REQUIRED WORK:
(a) Answer these questions from the text about Deborah Frecklington, one answer per line:
(i) In what town was she born?
(ii) Which portfolio did she take as shadow minister after the LNP's 2015 defeat?
(iii) How many votes did she secure in the first round of the 12 December 2017 party-room ballot?
(b) Write out the stretch from "She has worked" through "Minister for Agriculture." in the text about Deborah Frecklington, switching "newspaper" to "mining".

Deborah Kay Frecklington (born 3 September 1971) is an Australian politician who is the member of the Legislative Assembly of Queensland for Nanango, having won the seat at the 2012 state election. She was the Leader of the Queensland Opposition and leader of the Liberal National Party of Queensland (LNP) before resigning as party leader following the LNP’s loss at the 2020 Queensland state election.

Early life 
Frecklington was born in Miles in south-west Queensland. She grew up on a cattle property at Guluguba and attended Guluguba State School. For her secondary schooling, she was a boarder at Ipswich Girls' Grammar School.

Frecklington has a bachelor of business (University of Southern Queensland) and a bachelor of law (Queensland University of Technology).

She has worked in the clothing, motor vehicle and newspaper industries. Her career takes in the co-management of broad-acre cropping properties with her husband. During her time as a lawyer, she worked for Kelly & Frecklington Solicitors, specialising in family and property law.

Politics 
Frecklington was appointed assistant minister for Finance, Administration and Regulatory Reform on 3 April 2012 and subsequently appointed to the role of assistant minister to the premier in June 2014. Following the LNP's defeat in 2015, she was appointed to the LNP front bench as Shadow Minister for Agriculture.

In 2016, she was elected unopposed as deputy leader of the LNP—and hence deputy leader of the opposition—after Tim Nicholls ousted Lawrence Springborg as leader.

Leader of the LNP
After Nicholls led the party to a loss at the 2017 state election, Frecklington was elected the leader of the LNP at a party-room meeting on 12 December 2017. Frecklington secured 25 votes out of a possible 39 in the first round of voting. Former leader John-Paul Langbroek received 10 votes while outsider Mark Robinson received three votes, and there was one informal vote. Frecklington became only the second female Queensland opposition leader in history, and the first woman to lead the non-Labor side in Queensland. She is also the second LNP leader from a long-held national seat; Nanango was the seat of former long-serving National Premier Joh Bjelke-Petersen, who held it and its successor seat, Barambah, from 1947 to 1987.

EXTRACTED INFORMATION:
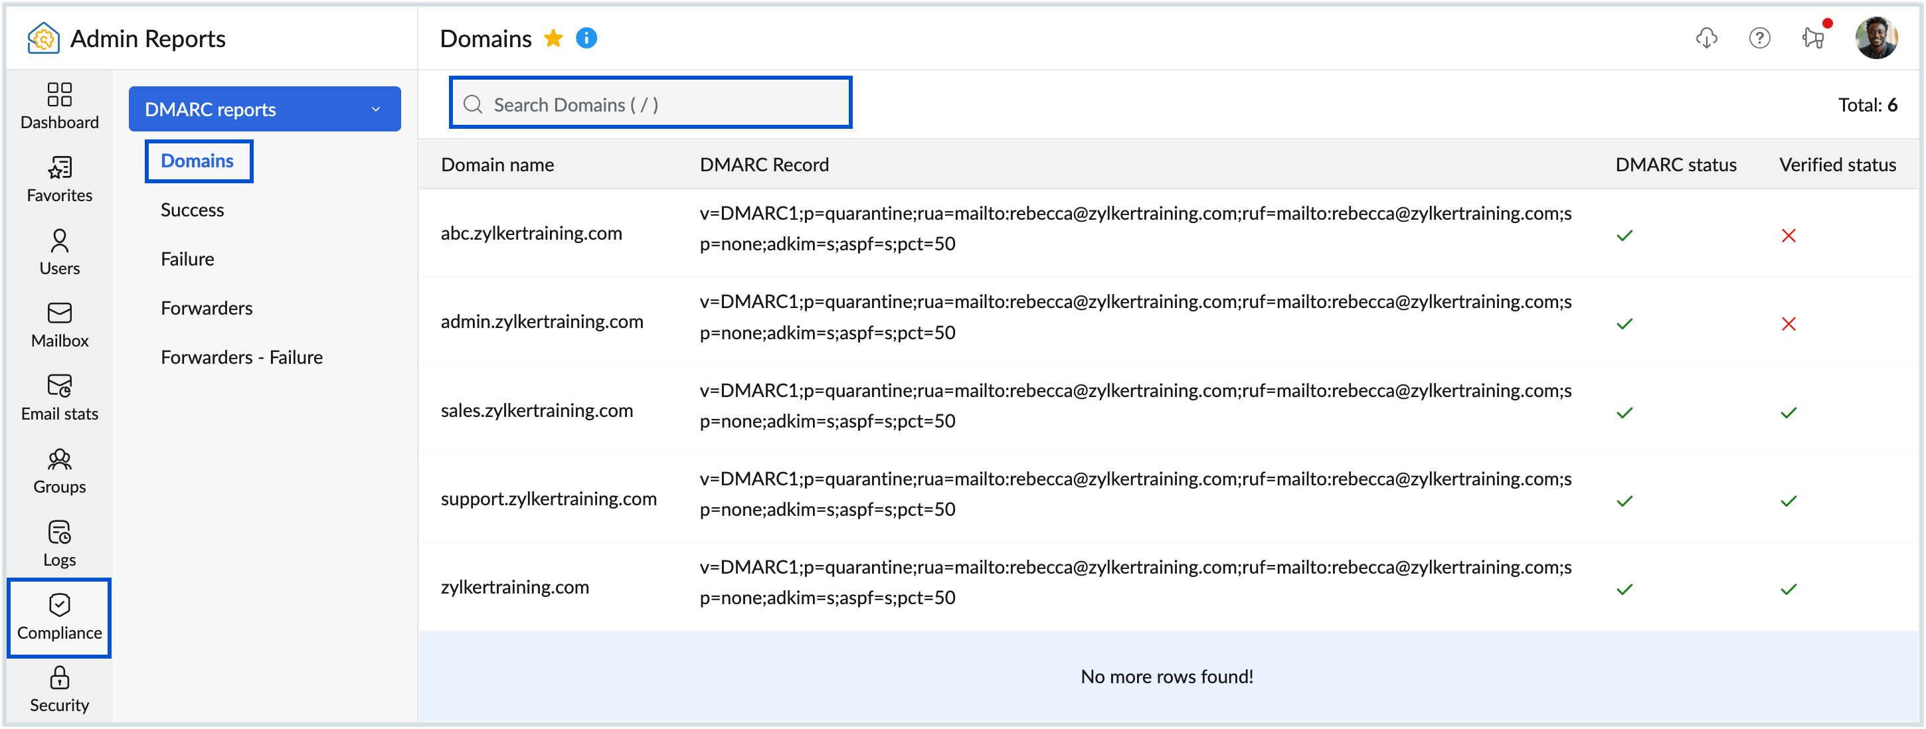Open the Dashboard sidebar icon
Screen dimensions: 1926x729
(x=59, y=105)
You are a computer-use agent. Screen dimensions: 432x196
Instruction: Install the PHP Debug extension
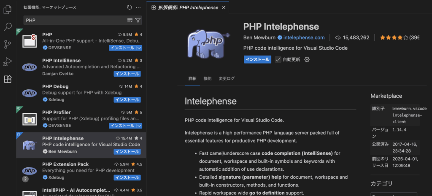(127, 100)
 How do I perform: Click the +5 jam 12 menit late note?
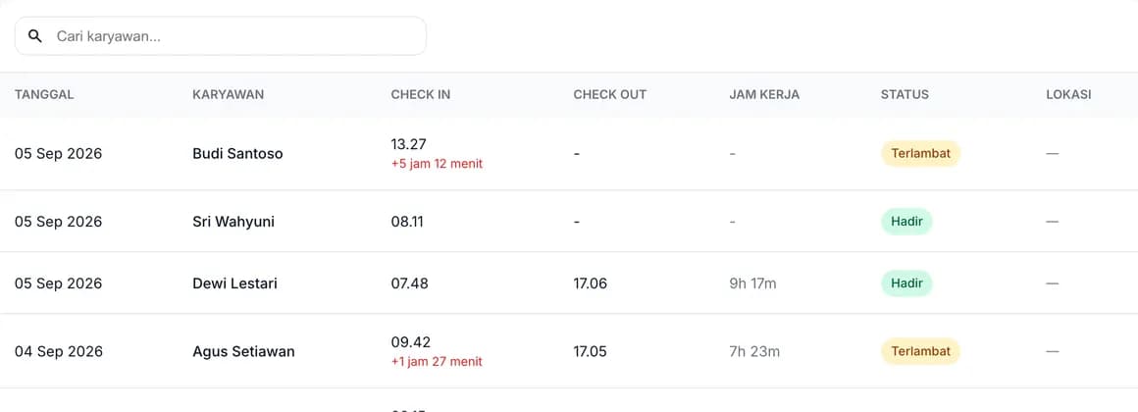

FINAL RESULTS:
(a)
(i) Miles
(ii) Agriculture
(iii) 25

(b)
She has worked in the clothing, motor vehicle and mining industries. Her career takes in the co-management of broad-acre cropping properties with her husband. During her time as a lawyer, she worked for Kelly & Frecklington Solicitors, specialising in family and property law.

Politics 
Frecklington was appointed assistant minister for Finance, Administration and Regulatory Reform on 3 April 2012 and subsequently appointed to the role of assistant minister to the premier in June 2014. Following the LNP's defeat in 2015, she was appointed to the LNP front bench as Shadow Minister for Agriculture.